As I said, these aren't meant as complete reviews, and there are aspects of both books that I'm not completely sold on...but both are books that deserve more discussion and shouldn't just disappear without more readers knowing about them.

Tuesday, February 17, 2009

Chrome browser

I quite suddenly started having a problem with accessing hotmail with Firefox the other day--precipitated by no changes I made in either Firefox or my laptop. I would enter my password (correctly, no CapsLock on or anything of the sort) and just get a message that the password was incorrect. I briefly feared someone had hacked into my account and changed the password, but no--another hotmail account also didn't work, and both worked fine in Internet Explorer. I searched for any answers, but none of the suggestions I found matched the problems I was having.

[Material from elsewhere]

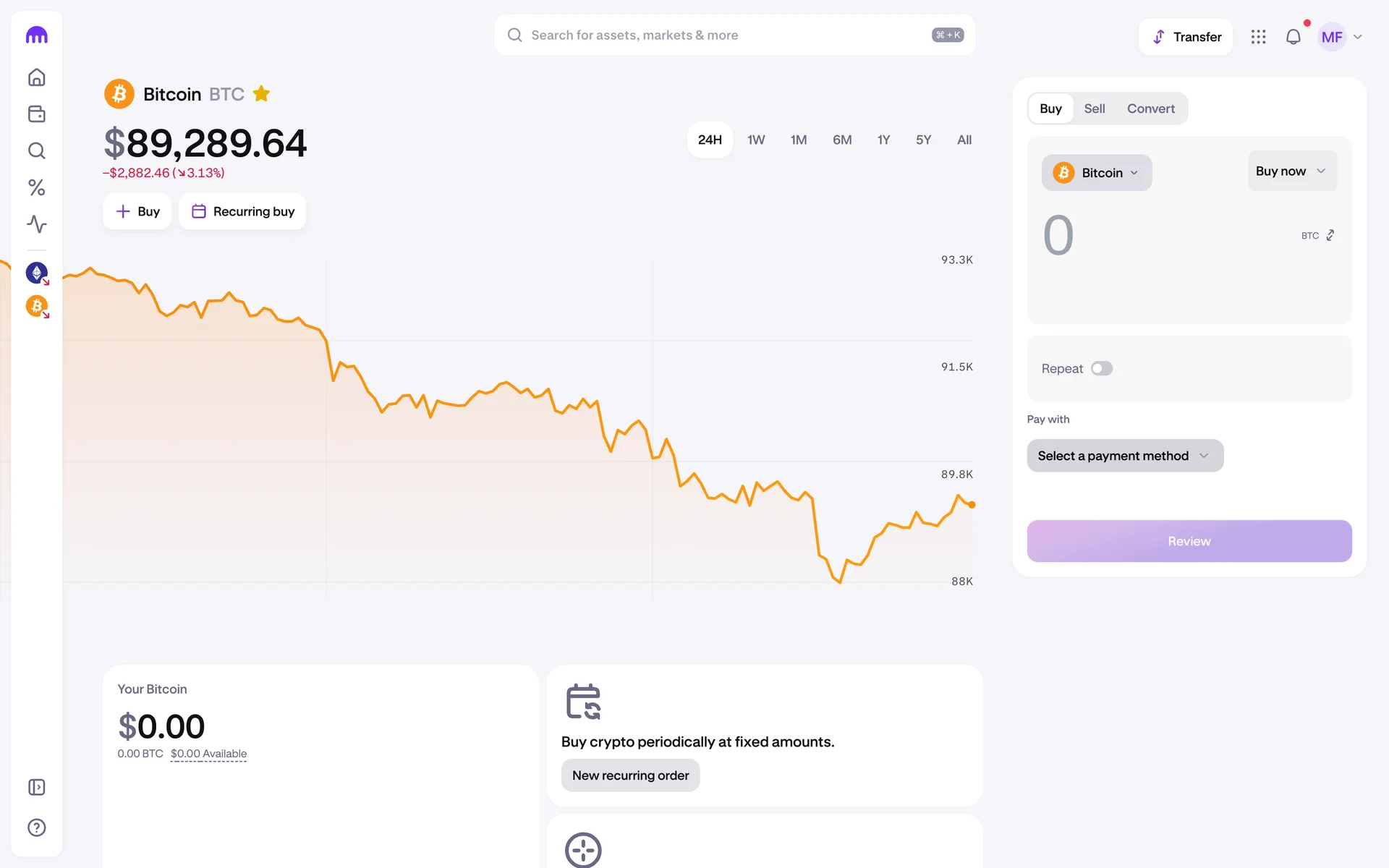
Task: Swap BTC currency input unit
Action: 1330,236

I spent the weekend putting up with IE for my email and using Firefox for everything else, but I didn't like it. Only this morning did I remember that Chrome even exists--news of its release had passed in one ear and out the other. I installed it, though, and I like it so far. I'm still using Firefox for this and all the various free fiction I had open in tabs already (that I save every night and slowly chip away...much more slowly than new stories come out...). But I could see myself doing more and more over there. I haven't tried to really test out how it does at different things, but for email at least it's been very good.

Saturday, February 07, 2009

Another poem sold to Every Day Poets

My poem "March" has sold to EDP. It's another older poem, but one I always thought deserved a good home. This one's a sonnet, more or less (it breaks a few rules, but intentionally for specific affects). More about it when it gets published (in March, perhaps?).

Wednesday, February 04, 2009

Quote from Maps of the Imagination

The subtitle of this book (by Peter Turchi) is "The Writer as Cartographer," so it's basically an extended metaphor taking what we know of and can learn from maps and applying that to the writing process. I'm enjoying the book a lot (understandably, as it combines two great loves I have: maps and writing). It's not a book of immediately applicable, concrete things to do with writing, but more a meditation almost, an exploration of the theme through a handful of more specific attributes of mapping that allows (requires, even) you to draw a lot of the implications for writing yourself. Even when it draws the connection more explicitly, it leaves the specifics of what exactly that means up to you, which is challenging but good in my opinion.

Anyway, here's the quote, in a section introduced by discussing how north-as-up is a convention so strong to many of us that seeing a map oriented differently can seem not just strange but wrong. Yet it is merely convention, something useful but not any more reflective of the world than any other choice someone might make. In the same way, writing rules and techniques can be conventions, useful for orienting ourselves but not inherently definitive:
But simply discovering them isn't enough. We need to devote ourselves to the ongoing practice of questioning the rules we have found most useful (including those we hear ourselves offering as advice) and the fundamental assumptions of our work, constantly checking for empty routine, throughtless employment.